**Data entries:**
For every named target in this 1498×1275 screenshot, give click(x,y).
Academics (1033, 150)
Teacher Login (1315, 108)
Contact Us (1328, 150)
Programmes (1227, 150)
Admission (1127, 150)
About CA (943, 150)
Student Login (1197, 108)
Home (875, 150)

**What you need to do:** Rewrite the records above as a JSON list of strings, with one string for each line and no strings for blank lines.

**Correct result:**
[
  "For every named target in this 1498×1275 screenshot, give click(x,y).",
  "Academics (1033, 150)",
  "Teacher Login (1315, 108)",
  "Contact Us (1328, 150)",
  "Programmes (1227, 150)",
  "Admission (1127, 150)",
  "About CA (943, 150)",
  "Student Login (1197, 108)",
  "Home (875, 150)"
]